Work to complete:
Recast every line of the listing below as a JSON list of strings, one string per line, leaving out blank lines.

(Rows of pointing data)

:::

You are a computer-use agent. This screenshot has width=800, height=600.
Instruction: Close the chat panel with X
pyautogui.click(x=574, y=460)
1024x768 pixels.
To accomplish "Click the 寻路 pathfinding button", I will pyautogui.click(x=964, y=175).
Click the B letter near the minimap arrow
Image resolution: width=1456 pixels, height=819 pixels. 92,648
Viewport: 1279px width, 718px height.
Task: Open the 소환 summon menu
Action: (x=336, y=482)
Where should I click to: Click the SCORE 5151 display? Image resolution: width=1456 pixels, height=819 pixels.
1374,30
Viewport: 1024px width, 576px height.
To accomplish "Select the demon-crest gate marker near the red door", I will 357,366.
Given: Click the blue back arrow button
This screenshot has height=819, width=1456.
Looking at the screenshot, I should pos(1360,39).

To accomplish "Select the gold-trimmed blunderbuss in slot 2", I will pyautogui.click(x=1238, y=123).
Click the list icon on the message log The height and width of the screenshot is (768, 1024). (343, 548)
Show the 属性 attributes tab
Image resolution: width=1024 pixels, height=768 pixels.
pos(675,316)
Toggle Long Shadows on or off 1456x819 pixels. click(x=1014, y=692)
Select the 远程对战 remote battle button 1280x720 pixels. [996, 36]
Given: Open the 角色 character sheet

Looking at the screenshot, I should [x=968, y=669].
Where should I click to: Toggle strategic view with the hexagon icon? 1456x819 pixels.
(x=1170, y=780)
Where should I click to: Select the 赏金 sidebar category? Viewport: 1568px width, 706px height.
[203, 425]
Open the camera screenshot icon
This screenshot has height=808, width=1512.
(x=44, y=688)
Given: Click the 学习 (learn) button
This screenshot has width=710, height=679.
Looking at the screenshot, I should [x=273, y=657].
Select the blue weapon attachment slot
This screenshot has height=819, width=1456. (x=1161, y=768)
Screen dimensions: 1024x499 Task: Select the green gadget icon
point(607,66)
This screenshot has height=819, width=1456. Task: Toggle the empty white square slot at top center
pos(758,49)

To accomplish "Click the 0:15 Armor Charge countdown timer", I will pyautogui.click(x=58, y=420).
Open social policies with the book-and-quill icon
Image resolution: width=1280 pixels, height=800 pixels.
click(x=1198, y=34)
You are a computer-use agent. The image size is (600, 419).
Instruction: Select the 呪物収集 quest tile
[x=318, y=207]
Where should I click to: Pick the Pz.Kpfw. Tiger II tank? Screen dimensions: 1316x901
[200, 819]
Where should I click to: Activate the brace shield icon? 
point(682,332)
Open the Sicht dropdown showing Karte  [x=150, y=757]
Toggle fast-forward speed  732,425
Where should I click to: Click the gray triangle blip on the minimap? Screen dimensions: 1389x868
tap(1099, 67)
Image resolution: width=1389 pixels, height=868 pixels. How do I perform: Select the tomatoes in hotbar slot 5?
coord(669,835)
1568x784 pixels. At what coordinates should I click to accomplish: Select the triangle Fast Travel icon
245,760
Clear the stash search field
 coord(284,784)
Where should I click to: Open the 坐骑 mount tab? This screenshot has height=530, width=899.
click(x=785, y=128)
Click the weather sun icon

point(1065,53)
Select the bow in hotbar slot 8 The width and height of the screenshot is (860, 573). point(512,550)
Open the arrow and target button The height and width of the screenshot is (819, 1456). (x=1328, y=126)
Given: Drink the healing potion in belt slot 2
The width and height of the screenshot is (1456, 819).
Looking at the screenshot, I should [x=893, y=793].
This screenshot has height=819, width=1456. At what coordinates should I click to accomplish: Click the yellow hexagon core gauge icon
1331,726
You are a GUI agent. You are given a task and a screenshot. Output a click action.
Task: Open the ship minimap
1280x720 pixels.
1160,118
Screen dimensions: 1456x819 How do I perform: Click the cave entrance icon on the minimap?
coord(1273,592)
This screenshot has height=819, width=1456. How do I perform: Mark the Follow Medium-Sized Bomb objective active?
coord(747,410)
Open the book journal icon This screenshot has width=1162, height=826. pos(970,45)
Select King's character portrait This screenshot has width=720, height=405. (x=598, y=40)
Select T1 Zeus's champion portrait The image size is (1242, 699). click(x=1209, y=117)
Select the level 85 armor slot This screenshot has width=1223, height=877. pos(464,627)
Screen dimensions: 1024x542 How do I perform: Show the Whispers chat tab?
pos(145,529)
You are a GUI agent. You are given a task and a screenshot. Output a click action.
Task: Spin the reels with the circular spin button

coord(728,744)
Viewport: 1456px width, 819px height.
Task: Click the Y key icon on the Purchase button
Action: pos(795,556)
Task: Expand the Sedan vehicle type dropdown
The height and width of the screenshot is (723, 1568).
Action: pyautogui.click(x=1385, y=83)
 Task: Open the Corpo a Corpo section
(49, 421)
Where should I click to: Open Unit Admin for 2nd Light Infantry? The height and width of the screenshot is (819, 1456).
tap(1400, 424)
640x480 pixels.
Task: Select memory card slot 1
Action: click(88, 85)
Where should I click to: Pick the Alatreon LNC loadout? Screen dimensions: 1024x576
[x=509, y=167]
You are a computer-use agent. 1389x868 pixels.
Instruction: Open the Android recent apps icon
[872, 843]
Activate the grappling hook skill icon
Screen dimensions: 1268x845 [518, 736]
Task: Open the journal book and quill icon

:::

Exercise solution:
[
  "You are a computer-use agent. This screenshot has width=800, height=600.",
  "Instruction: Close the chat panel with X",
  "pyautogui.click(x=574, y=460)",
  "1024x768 pixels.",
  "To accomplish \"Click the 寻路 pathfinding button\", I will pyautogui.click(x=964, y=175).",
  "Click the B letter near the minimap arrow",
  "Image resolution: width=1456 pixels, height=819 pixels. 92,648",
  "Viewport: 1279px width, 718px height.",
  "Task: Open the 소환 summon menu",
  "Action: (x=336, y=482)",
  "Where should I click to: Click the SCORE 5151 display? Image resolution: width=1456 pixels, height=819 pixels.",
  "1374,30",
  "Viewport: 1024px width, 576px height.",
  "To accomplish \"Select the demon-crest gate marker near the red door\", I will 357,366.",
  "Given: Click the blue back arrow button",
  "This screenshot has height=819, width=1456.",
  "Looking at the screenshot, I should pos(1360,39).",
  "To accomplish \"Select the gold-trimmed blunderbuss in slot 2\", I will pyautogui.click(x=1238, y=123).",
  "Click the list icon on the message log The height and width of the screenshot is (768, 1024). (343, 548)",
  "Show the 属性 attributes tab",
  "Image resolution: width=1024 pixels, height=768 pixels.",
  "pos(675,316)",
  "Toggle Long Shadows on or off 1456x819 pixels. click(x=1014, y=692)",
  "Select the 远程对战 remote battle button 1280x720 pixels. [996, 36]",
  "Given: Open the 角色 character sheet",
  "Looking at the screenshot, I should [x=968, y=669].",
  "Where should I click to: Toggle strategic view with the hexagon icon? 1456x819 pixels.",
  "(x=1170, y=780)",
  "Where should I click to: Select the 赏金 sidebar category? Viewport: 1568px width, 706px height.",
  "[203, 425]",
  "Open the camera screenshot icon",
  "This screenshot has height=808, width=1512.",
  "(x=44, y=688)",
  "Given: Click the 学习 (learn) button",
  "This screenshot has width=710, height=679.",
  "Looking at the screenshot, I should [x=273, y=657].",
  "Select the blue weapon attachment slot",
  "This screenshot has height=819, width=1456. (x=1161, y=768)",
  "Screen dimensions: 1024x499 Task: Select the green gadget icon",
  "point(607,66)",
  "This screenshot has height=819, width=1456. Task: Toggle the empty white square slot at top center",
  "pos(758,49)",
  "To accomplish \"Click the 0:15 Armor Charge countdown timer\", I will pyautogui.click(x=58, y=420).",
  "Open social policies with the book-and-quill icon",
  "Image resolution: width=1280 pixels, height=800 pixels.",
  "click(x=1198, y=34)",
  "You are a computer-use agent. The image size is (600, 419).",
  "Instruction: Select the 呪物収集 quest tile",
  "[x=318, y=207]",
  "Where should I click to: Pick the Pz.Kpfw. Tiger II tank? Screen dimensions: 1316x901",
  "[200, 819]",
  "Where should I click to: Activate the brace shield icon? ",
  "point(682,332)",
  "Open the Sicht dropdown showing Karte  [x=150, y=757]",
  "Toggle fast-forward speed  732,425",
  "Where should I click to: Click the gray triangle blip on the minimap? Screen dimensions: 1389x868",
  "tap(1099, 67)",
  "Image resolution: width=1389 pixels, height=868 pixels. How do I perform: Select the tomatoes in hotbar slot 5?",
  "coord(669,835)",
  "1568x784 pixels. At what coordinates should I click to accomplish: Select the triangle Fast Travel icon",
  "245,760",
  "Clear the stash search field",
  " coord(284,784)",
  "Where should I click to: Open the 坐骑 mount tab? This screenshot has height=530, width=899.",
  "click(x=785, y=128)",
  "Click the weather sun icon",
  "point(1065,53)",
  "Select the bow in hotbar slot 8 The width and height of the screenshot is (860, 573). point(512,550)",
  "Open the arrow and target button The height and width of the screenshot is (819, 1456). (x=1328, y=126)",
  "Given: Drink the healing potion in belt slot 2",
  "The width and height of the screenshot is (1456, 819).",
  "Looking at the screenshot, I should [x=893, y=793].",
  "This screenshot has height=819, width=1456. At what coordinates should I click to accomplish: Click the yellow hexagon core gauge icon",
  "1331,726",
  "You are a GUI agent. You are given a task and a screenshot. Output a click action.",
  "Task: Open the ship minimap",
  "1280x720 pixels.",
  "1160,118",
  "Screen dimensions: 1456x819 How do I perform: Click the cave entrance icon on the minimap?",
  "coord(1273,592)",
  "This screenshot has height=819, width=1456. How do I perform: Mark the Follow Medium-Sized Bomb objective active?",
  "coord(747,410)",
  "Open the book journal icon This screenshot has width=1162, height=826. pos(970,45)",
  "Select King's character portrait This screenshot has width=720, height=405. (x=598, y=40)",
  "Select T1 Zeus's champion portrait The image size is (1242, 699). click(x=1209, y=117)",
  "Select the level 85 armor slot This screenshot has width=1223, height=877. pos(464,627)",
  "Screen dimensions: 1024x542 How do I perform: Show the Whispers chat tab?",
  "pos(145,529)",
  "You are a GUI agent. You are given a task and a screenshot. Output a click action.",
  "Task: Spin the reels with the circular spin button",
  "coord(728,744)",
  "Viewport: 1456px width, 819px height.",
  "Task: Click the Y key icon on the Purchase button",
  "Action: pos(795,556)",
  "Task: Expand the Sedan vehicle type dropdown",
  "The height and width of the screenshot is (723, 1568).",
  "Action: pyautogui.click(x=1385, y=83)",
  " Task: Open the Corpo a Corpo section",
  "(49, 421)",
  "Where should I click to: Open Unit Admin for 2nd Light Infantry? The height and width of the screenshot is (819, 1456).",
  "tap(1400, 424)",
  "640x480 pixels.",
  "Task: Select memory card slot 1",
  "Action: click(88, 85)",
  "Where should I click to: Pick the Alatreon LNC loadout? Screen dimensions: 1024x576",
  "[x=509, y=167]",
  "You are a computer-use agent. 1389x868 pixels.",
  "Instruction: Open the Android recent apps icon",
  "[872, 843]",
  "Activate the grappling hook skill icon",
  "Screen dimensions: 1268x845 [518, 736]",
  "Task: Open the journal book and quill icon"
]